● **WYMAGANIA**
1: Proszę wymienić wszystko, czemu według szefa rządu „jesteśmy przeciwni” w zamieszczonym poniżej tekście o spocie PiS dotyczącym paktu migracyjnego.
2: Proszę podjąć tekst o spocie PiS dotyczącym paktu migracyjnego i kontynuować go od ostatniego zamieszczonego poniżej zdania.

● **DOKUMENT ŹRÓDŁOWY**
• • •
Do oświadczenia premiera nawiązuje nowy spot PiS opublikowany w piątek rano w mediach społecznościowych. PiS prezentuje w nim dokument, o którym premier Mateusz Morawiecki mówi: „Tu jest kwit, w którym partia Manfreda Webera (przewodniczącego Europejskiej Partii Ludowej - PAP) i Tuska wnioskuje do Parlamentu Europejskiego o natychmiastowe przyjęcie paktu migracyjnego. Parlament zajmie się tą sprawą w przyszłym tygodniu”.
Ludzie Webera, szefa Tuska, zrobią wszystko, żeby zmusić Polskę i inne kraje do przyjęcia tysięcy nielegalnych imigrantów. Jesteśmy przeciwni temu planowi. Jesteśmy przeciwni nielegalnym imigrantom w Polsce. Jesteśmy przeciwni chaosowi na ulicach polskich miast - podkreśla szef rządu.
• • •
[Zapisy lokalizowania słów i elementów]
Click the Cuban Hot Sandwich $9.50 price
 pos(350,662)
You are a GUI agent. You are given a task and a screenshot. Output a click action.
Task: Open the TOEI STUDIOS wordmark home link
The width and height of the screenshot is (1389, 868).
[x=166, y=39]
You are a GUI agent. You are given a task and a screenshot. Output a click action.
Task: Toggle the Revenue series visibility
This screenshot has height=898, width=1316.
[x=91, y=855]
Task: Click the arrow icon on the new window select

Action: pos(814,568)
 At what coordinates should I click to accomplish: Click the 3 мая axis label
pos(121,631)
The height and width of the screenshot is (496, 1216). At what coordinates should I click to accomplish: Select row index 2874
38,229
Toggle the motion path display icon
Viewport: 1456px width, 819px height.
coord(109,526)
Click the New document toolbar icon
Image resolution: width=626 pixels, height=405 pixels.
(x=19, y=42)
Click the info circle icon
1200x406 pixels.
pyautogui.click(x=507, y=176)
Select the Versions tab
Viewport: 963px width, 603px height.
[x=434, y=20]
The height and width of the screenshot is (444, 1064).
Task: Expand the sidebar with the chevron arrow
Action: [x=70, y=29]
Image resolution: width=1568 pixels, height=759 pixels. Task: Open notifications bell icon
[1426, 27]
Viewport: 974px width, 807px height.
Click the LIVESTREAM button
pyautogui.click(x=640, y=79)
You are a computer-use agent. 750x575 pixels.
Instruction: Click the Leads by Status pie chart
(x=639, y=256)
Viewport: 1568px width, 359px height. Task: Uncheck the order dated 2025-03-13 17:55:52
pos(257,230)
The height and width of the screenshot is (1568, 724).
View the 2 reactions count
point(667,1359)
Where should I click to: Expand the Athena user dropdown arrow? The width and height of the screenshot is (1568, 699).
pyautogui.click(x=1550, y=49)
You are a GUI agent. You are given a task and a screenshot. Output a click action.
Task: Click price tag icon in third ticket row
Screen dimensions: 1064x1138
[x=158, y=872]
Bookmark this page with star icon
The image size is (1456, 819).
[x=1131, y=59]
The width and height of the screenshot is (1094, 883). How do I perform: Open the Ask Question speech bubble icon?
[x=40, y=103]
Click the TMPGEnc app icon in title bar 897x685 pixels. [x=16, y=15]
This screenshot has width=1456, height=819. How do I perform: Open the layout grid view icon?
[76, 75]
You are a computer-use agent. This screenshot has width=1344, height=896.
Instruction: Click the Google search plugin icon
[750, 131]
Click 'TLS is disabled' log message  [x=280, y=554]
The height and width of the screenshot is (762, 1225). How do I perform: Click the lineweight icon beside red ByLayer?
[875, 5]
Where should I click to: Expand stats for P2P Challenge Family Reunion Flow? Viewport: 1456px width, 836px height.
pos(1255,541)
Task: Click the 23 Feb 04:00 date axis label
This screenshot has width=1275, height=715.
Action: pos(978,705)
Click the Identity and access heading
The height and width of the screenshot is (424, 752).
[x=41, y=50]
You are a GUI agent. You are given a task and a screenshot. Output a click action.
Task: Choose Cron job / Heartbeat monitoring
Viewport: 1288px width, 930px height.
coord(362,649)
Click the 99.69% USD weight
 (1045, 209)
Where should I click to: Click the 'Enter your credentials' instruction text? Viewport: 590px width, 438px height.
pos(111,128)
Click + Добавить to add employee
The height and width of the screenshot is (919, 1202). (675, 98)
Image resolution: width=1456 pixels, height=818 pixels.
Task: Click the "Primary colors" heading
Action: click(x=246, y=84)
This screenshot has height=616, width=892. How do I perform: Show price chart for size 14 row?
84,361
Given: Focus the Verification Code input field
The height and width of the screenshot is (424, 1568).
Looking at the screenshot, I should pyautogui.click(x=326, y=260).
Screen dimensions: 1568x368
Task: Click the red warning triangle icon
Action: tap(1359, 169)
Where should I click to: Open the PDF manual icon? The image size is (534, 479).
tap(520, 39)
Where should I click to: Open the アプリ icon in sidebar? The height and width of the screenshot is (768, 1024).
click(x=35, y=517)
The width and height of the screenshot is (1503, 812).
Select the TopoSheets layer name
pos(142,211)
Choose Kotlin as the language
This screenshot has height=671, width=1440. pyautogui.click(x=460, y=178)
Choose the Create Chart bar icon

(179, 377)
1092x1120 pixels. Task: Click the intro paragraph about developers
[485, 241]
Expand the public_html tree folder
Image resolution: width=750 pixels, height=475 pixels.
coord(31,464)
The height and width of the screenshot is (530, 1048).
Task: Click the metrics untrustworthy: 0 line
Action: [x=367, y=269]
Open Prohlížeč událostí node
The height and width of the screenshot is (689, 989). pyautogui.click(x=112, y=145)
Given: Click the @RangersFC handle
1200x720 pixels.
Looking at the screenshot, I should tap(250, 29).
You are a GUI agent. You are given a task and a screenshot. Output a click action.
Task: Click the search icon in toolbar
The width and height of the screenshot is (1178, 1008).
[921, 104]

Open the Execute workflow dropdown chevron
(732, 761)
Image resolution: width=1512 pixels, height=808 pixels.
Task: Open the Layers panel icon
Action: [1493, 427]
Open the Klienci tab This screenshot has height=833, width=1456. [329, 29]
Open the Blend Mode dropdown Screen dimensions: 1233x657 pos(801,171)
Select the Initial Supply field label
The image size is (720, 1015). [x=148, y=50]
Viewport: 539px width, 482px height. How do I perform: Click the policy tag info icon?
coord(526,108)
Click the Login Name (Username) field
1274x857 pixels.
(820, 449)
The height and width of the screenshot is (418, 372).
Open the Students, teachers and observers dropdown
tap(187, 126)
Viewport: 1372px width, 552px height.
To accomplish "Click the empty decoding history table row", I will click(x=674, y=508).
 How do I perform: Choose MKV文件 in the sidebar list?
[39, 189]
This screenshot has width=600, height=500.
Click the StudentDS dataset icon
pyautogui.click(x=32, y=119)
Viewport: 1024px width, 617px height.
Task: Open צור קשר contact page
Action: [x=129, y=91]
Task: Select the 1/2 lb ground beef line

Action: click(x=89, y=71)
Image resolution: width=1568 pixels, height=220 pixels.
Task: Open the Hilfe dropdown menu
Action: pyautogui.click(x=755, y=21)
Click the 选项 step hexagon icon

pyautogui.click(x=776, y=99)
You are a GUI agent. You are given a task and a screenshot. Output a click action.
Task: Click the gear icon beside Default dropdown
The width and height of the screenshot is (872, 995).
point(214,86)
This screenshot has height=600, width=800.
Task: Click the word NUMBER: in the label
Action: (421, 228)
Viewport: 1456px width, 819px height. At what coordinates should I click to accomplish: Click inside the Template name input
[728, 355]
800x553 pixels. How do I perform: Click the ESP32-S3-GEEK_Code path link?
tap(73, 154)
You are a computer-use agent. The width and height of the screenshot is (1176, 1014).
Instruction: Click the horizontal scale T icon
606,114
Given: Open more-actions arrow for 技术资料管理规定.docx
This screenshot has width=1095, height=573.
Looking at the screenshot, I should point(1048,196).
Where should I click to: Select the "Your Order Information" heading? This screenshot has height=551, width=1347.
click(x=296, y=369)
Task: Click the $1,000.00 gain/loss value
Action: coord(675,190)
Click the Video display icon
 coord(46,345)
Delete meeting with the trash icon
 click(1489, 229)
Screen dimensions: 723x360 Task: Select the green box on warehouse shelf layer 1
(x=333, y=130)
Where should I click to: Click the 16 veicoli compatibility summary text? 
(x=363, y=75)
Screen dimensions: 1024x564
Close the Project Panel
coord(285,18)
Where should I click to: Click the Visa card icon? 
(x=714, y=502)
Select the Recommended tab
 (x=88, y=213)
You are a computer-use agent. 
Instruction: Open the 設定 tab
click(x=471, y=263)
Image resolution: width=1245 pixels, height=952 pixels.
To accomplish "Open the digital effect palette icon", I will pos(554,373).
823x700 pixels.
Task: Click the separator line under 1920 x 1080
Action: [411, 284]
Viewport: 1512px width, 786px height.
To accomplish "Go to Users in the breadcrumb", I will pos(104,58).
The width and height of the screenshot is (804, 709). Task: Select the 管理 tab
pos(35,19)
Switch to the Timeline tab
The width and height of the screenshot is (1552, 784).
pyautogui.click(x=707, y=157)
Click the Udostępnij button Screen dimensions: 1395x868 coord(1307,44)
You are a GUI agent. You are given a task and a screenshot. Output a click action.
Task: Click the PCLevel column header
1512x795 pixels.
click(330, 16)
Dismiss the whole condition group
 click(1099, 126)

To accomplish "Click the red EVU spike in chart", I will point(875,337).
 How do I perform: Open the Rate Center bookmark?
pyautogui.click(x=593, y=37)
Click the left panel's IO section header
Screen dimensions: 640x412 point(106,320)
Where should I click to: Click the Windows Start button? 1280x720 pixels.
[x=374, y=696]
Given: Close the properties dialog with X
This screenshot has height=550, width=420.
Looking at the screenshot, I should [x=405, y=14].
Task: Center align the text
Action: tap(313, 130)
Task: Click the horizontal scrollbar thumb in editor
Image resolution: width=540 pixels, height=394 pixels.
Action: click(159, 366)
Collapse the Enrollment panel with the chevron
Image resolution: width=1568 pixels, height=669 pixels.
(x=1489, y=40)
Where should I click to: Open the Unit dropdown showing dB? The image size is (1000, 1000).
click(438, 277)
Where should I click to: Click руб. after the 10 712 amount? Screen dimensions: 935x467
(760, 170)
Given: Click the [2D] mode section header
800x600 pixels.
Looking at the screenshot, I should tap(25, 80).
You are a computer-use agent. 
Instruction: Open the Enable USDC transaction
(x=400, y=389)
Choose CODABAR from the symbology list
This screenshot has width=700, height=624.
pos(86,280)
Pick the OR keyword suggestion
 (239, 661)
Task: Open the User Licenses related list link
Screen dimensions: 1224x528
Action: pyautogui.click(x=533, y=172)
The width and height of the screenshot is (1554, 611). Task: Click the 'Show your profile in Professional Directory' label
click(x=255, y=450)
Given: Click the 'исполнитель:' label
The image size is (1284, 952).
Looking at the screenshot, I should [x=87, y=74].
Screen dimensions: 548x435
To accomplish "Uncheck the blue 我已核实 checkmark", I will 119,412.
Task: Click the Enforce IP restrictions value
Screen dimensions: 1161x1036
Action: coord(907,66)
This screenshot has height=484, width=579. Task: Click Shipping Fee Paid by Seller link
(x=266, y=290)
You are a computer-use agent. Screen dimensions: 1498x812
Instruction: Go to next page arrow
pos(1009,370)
• • •
● **ODPOWIEDZI DO ZADAŃ**
1:
- temu planowi
- nielegalnym imigrantom w Polsce
- chaosowi na ulicach polskich miast

2:
Dodaje, że Unia Europejska to „nasz wielki wspólny projekt i musimy go bronić przed zalewem milionów nieznanych, niezweryfikowanych i zagrażających naszemu bezpieczeństwu ludzi”. „W efekcie niemieckiej polityki zachęty imigrantów do przyjazdu, mamy dziś w Europie Zachodniej spalone samochody, atakowane kobiety i plądrowane sklepy. Mamy strach w Paryżu czy Brukseli przed wyjściem na ulicę do zmroku” - mówi Morawiecki.
W przyszłym tygodniu na Radzie Europejskiej podtrzymam bardzo silne polskie weto wobec przymusowej relokacji. Wy też możecie coś zrobić. Pójdźcie do referendum i powiedzcie nie dla przymusowej relokacji. Dajmy przykład Europie. Pierwsza w referendum odrzuci to Polska, a za nami podążą inne kraje UE - podkreśla.
„Tylko PiS może powstrzymać Tuska przed przyjęciem nielegalnych imigrantów” - stwierdza na koniec premier.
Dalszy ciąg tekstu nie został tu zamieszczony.